Tollgamo shows up on Earth shortly after Nereid arrives. He kidnaps Fanning, his friend Jack Allen, who has joined the fishing expedition, and Nereid so as to return them to Venus. Other “Planetary Romance” writers rise above Cummings in the richness of their prose – Burroughs, Leigh Brackett, and Catherine L. Moore, to name a few prominent examples. Cummings nevertheless proves himself a journeyman storyteller and not a hack. He sustains the tension throughout even while punctuating the story with moments of comic relief. Readers will stick with the unfolding plot even though they know in advance that the story must end happily, with the black-hats defeated and Fanning and Nereid looking forward to a life together.
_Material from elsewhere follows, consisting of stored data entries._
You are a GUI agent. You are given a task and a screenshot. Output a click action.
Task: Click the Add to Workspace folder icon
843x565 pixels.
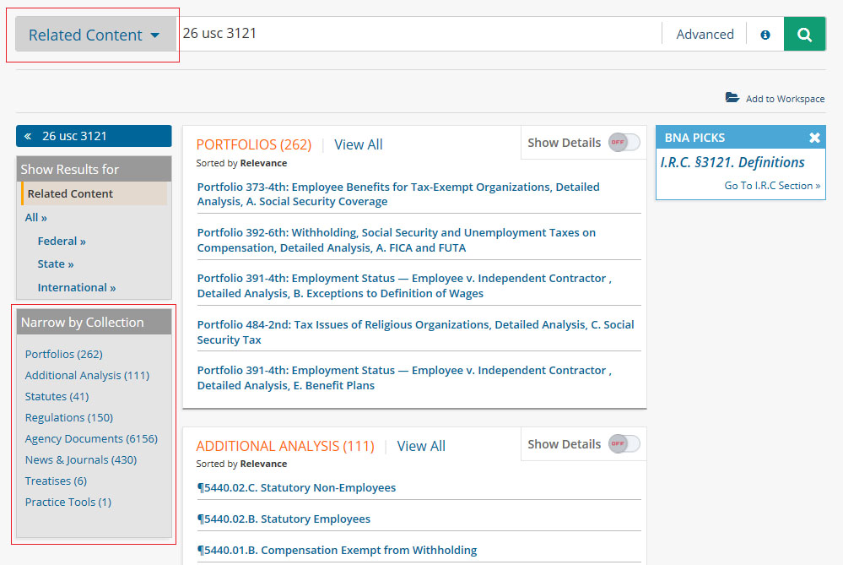732,98
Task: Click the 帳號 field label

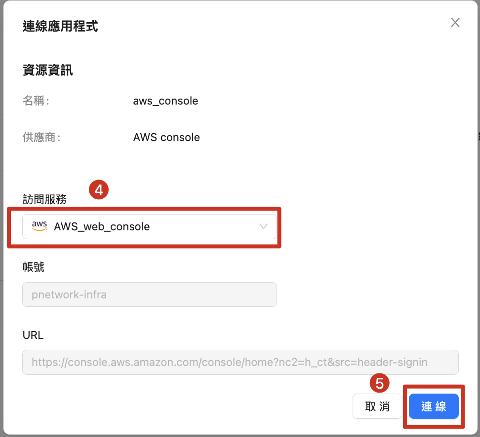Action: coord(34,267)
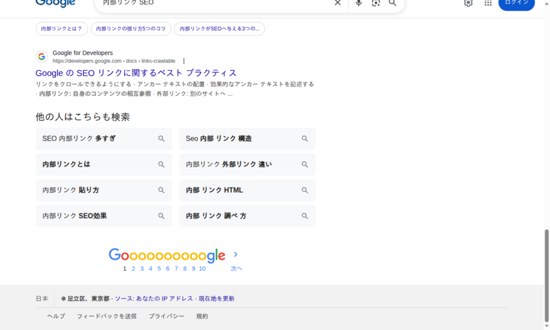550x330 pixels.
Task: Jump to page 3 of search results
Action: tap(141, 268)
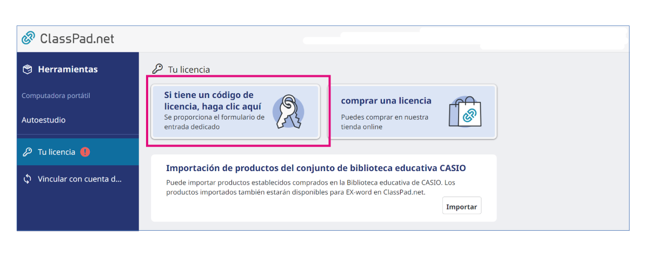Click the ClassPad.net chain-link logo icon
The width and height of the screenshot is (649, 274).
pyautogui.click(x=28, y=38)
The details are unimportant, but the title, with its “War-Nymphs,” provides a hint of the young, svelte piscine interceptor force that foils Tollgamo’s ambition and then immediately reverts to being young and svelte. It turns out that Nereid’s real name is Midge Peters. She might be a girls’ swim-team champion at a Midwestern high-school in the 1930s. Cummings’ Venusian tale reminds its readers of the charming fact that, before the 1960s, planetology held to the theory that Venus, eternally veiled by clouds, probably resembled Earth in the Jurassic Period: Hot, largely oceanic, and inhabited by some dinosaurian parallelism. Writers, of course, wanted to people the Morning Star, which Burroughs did, and Brackett, and Moore. And there is usually a nymph-princess in distress. In Burroughs she reacts haughtily, at first, to her Earthman rescuer. Nereid lacks all conceit. She is enthusiastic, pert, and dutiful in respect of her people. In an odd way, to immerse oneself in a tale of Venus, say, or Mars is to participate vicariously in a ritual drama. Could pulp fiction have been the Mystery Cult of the last century? Pulp fiction is, for yours truly, a personal religion.